• **Task**
Pick out each line below that contains the word "should". Case counts.

• **Data provided**

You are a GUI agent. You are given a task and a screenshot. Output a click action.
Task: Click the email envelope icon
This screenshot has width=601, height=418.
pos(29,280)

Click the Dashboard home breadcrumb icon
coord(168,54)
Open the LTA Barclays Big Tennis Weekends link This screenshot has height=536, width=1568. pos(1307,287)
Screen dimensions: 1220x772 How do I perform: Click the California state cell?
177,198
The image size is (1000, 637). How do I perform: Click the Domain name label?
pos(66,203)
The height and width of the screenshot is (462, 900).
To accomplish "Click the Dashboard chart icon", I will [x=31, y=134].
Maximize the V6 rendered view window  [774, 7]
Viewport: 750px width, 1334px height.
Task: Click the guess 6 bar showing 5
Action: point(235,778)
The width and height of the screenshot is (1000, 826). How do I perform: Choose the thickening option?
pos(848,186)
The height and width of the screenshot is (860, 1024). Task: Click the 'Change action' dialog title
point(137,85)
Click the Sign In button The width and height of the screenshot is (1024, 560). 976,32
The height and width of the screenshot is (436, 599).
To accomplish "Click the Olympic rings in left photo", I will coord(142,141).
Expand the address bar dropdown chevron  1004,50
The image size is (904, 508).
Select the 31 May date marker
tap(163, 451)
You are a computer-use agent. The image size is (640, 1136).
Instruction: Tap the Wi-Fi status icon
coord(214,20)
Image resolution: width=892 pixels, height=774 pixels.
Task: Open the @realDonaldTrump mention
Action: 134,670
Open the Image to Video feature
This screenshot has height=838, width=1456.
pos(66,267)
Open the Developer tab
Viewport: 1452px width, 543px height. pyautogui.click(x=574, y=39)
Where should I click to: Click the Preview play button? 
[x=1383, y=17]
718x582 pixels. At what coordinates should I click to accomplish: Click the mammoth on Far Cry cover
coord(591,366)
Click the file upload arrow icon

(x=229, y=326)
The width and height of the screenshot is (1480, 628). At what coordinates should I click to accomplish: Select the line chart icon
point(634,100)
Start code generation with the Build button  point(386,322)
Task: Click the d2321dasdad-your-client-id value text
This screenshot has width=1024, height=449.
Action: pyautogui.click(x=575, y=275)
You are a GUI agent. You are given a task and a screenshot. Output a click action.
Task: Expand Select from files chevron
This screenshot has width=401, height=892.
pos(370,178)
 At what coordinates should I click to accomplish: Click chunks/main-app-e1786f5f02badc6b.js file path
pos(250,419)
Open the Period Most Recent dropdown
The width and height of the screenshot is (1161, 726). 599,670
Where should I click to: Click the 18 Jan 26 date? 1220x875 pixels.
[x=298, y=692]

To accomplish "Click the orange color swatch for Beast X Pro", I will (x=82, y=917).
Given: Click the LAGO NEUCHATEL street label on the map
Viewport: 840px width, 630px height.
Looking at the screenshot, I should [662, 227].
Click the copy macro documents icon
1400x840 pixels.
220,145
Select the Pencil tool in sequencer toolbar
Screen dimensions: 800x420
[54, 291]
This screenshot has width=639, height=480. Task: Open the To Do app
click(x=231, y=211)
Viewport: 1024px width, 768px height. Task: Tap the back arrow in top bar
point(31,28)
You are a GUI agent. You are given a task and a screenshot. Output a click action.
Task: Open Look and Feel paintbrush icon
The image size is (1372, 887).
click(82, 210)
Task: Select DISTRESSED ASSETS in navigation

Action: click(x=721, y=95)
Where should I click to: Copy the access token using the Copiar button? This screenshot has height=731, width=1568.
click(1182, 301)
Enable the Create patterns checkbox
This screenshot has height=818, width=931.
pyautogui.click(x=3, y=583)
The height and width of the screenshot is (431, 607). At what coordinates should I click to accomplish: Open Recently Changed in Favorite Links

• **Correct answer**
Where should I click to: Click the Preview play button? 
718x582 pixels. At what coordinates should I click to accomplish: Click the mammoth on Far Cry cover
The width and height of the screenshot is (1480, 628). At what coordinates should I click to accomplish: Select the line chart icon
 At what coordinates should I click to accomplish: Click chunks/main-app-e1786f5f02badc6b.js file path
Where should I click to: Click the 18 Jan 26 date? 1220x875 pixels.
Looking at the screenshot, I should [662, 227].
Where should I click to: Copy the access token using the Copiar button? This screenshot has height=731, width=1568.
The height and width of the screenshot is (431, 607). At what coordinates should I click to accomplish: Open Recently Changed in Favorite Links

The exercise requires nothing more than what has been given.